Patients’ suspicions of data breaches cause some of them to hold back information on their health from their doctors, said a new survey on HIPAA breaches from Software Advice.
Almost a quarter of patients (21%) are withholding personal health information from their doctors. While the majority of the sample (79%) said this “rarely or never” happens, it is significant that 21 percent of patients withhold personal information from their physicians specifically because they are concerned about a security breach, according to the researchers.
Nearly half (45%) of the 243 surveyed patients reported that they are at least moderately concerned about a security breach involving their personal health information, with the majority (47%) saying they fear becoming the victim of fraud or identity theft, said a Healthcare Informatics article on the survey.
More than half (54%) said they would switch providers in response to a data breach, but 37% said they would reconsider this decision if the provider demonstrated that it was taking steps to improve security, including providing specific examples of how the practice’s security policies and procedures had improved after the breach.
The survey results showed patients are most likely to change doctors if their medical staff caused a data security breach, and least likely to switch providers if the source of the breach was external, e.g. a cyber attacker.

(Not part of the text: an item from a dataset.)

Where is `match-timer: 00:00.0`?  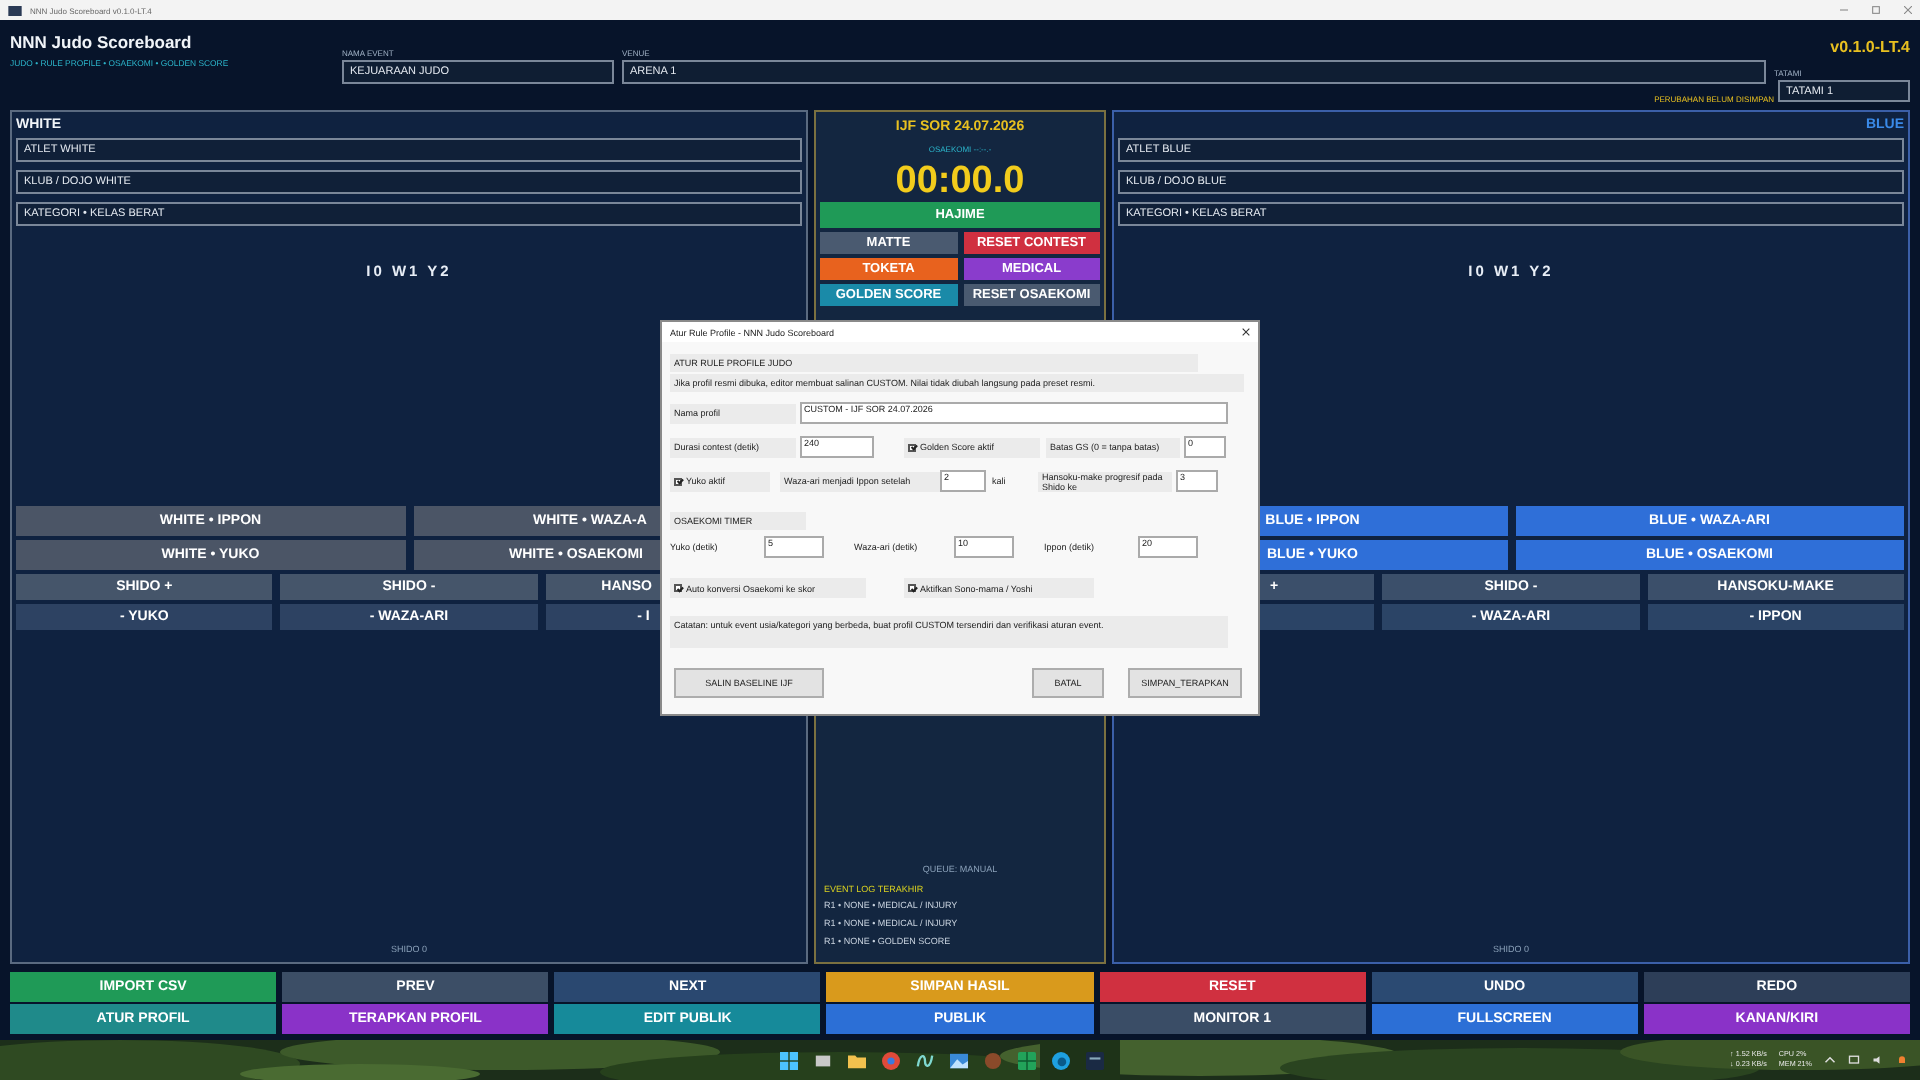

“Patients surveyed react more negatively to medical staff-related breaches than hacker-related ones,” said Gaby Loria, a market researcher for Software Advice. “In other words, shortcomings in your staff management practices drive more patients away than vulnerabilities in your digital healthcare data storage system.”
Indeed, as a 2014 Beazley P.L.C. study found that the two most common sources of breaches have to do with human/staff error: They’re from misdirected emails and faxes (31% of the data breaches) and the physical loss of paper records (24%).